There is a particular squeeze on the rentier landlords with buy-to-let mortgages, the price of which will be paid by renters. “I think a lot of landlords are going to either try to up the rent as much as they can to ensure that they are still making money on their buy-to-lets, or they’ll have to try to pump a little bit more equity into those properties to bring their mortgages down,” the head of research at Hamptons Aneisha Beveridge told the New Statesman.

RBC analysts say passing on these costs could lift rents by £280 a month. They are already at record highs—a UK average of £1,159 a month, rising to £1,945 in Greater London—and paid by some of the most impoverished families in the country.

Sue Anderson, head of media at debt charity StepChange, told Reuters, “Many households can ill afford this extra pressure - nearly one in two British adults are struggling to keep up with household bills and credit commitments, up from 30% in October 2021 and 15% in March 2020.”

This is putting it mildly. Millions of households are only keeping up with bills at all by skipping meals and switching off the heating.

Typical housing in a British city. Terraced housing in Lea Road, Wolverhampton [Photo by Roger Kidd / CC BY-SA 4.0]

The response in the City has been a mixture of joy at the sudden windfall of mortgage payments and concern that the process might bleed their debtors dry. Reuters wrote bluntly, “While British households head into a winter of soaring energy costs, a tumbling currency and nearly double-digit inflation, the country’s banks are in line for a handsome payday as mortgage prices spike after a decade of stagnation.”

According to market analyst Jefferies, Britain’s largest retail banks—NatWest, Lloyds and Barclays—will grow their revenue by £12 billion by 2024 (a 25 percent increase), in large part thank to fattening mortgage margins.

Reuters continues, “Banks are finding the home loan market stacked in their favour after years of low mortgage rates, but are also aware that bigger mortgage bills could spell trouble for cash-strapped customers.”

John Cronin, banking analyst at Goodbody, told the news service, “The problem is people refinancing at 6%, who were at say 2%, are going to suffer massive outflows of cash to support those mortgage payments.” He added, “My worry is that the banks’ provision models don’t adequately reflect that affordability challenge”.

Jim Leaviss, at investment manager M&G, agreed, “Everyone who rolls off fixed on to variable, or fixed on to a new fixed rate, is going to see their monthly payments go up so dramatically on top of what's going on already around food and energy costs.”

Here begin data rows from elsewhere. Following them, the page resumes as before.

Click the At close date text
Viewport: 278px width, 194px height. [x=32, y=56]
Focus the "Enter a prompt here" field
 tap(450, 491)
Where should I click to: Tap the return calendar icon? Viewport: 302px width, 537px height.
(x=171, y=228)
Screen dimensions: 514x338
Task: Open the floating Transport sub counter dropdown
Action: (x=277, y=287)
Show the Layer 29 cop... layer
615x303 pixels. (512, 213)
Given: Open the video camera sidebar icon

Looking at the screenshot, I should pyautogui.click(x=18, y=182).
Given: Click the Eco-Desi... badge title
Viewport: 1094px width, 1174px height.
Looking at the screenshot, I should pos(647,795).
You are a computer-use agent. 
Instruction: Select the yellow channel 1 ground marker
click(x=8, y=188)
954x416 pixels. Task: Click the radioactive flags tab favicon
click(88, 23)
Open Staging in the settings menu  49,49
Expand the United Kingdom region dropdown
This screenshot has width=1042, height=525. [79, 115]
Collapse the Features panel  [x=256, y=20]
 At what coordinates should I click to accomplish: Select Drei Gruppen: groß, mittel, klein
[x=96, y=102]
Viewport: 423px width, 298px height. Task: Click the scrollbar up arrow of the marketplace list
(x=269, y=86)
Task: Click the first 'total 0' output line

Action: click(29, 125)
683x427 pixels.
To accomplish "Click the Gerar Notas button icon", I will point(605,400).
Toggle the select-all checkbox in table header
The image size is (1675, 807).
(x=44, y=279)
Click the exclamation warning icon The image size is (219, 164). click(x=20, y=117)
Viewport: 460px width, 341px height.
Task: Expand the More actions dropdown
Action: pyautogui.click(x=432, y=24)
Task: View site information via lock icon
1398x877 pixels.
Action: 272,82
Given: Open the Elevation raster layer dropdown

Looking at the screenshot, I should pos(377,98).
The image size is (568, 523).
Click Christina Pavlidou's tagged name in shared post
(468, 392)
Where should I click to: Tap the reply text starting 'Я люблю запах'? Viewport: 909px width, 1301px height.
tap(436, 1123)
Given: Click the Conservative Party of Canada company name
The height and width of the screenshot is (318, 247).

A senior banker explained that though mortgage defaults were currently low, they were typically the last expense to be cut back: “We expect it to be larger scale than normal, and it’s not started yet.”

One of the UK largest mortgage lenders, Santander, has already reported an increase in customers falling behind on mortgage payments. The bank is putting aside extra money to account for defaults. Borrowers’ finances are stress-tested for possible interest rate rises when they apply for mortgages, but the increases are already reaching the limit of these tests.

CEO Mike Regnier told the Guardian, “There are lots of customers who… will be paying significantly more than they were doing previously, and that will come as a shock. And some people will find that very difficult.”

Soaring mortgages have intensified concerns about a housing crash already playing out across advanced economies internationally. Adam Slater, fromforecaster Oxford Economics, warned, “This is the most worrying housing market outlook since 2007‑08,” predicting house prices would fall 13 percent across 2023-24.

A deeper 20 percent fall, BuiltPlace analyst Neal Hudson warned, would leave one in 20 mortgage holders nationally, and one in 10 in London, in negative equity. This is when the value of the house falls below the value of the mortgage used to buy it, making it largely impossible to move or refinance.

Previous crashes have seen house prices fall by 26 percent (2007-9) and 37 percent (the early 1990s).

Popular personal finance adviser Martin Lewis warned on Good Morning Britain Monday, “If you’re watching, regulator, Bank of England, government, you need a mortgage emergency plan now, or there’s a ticking timebomb”.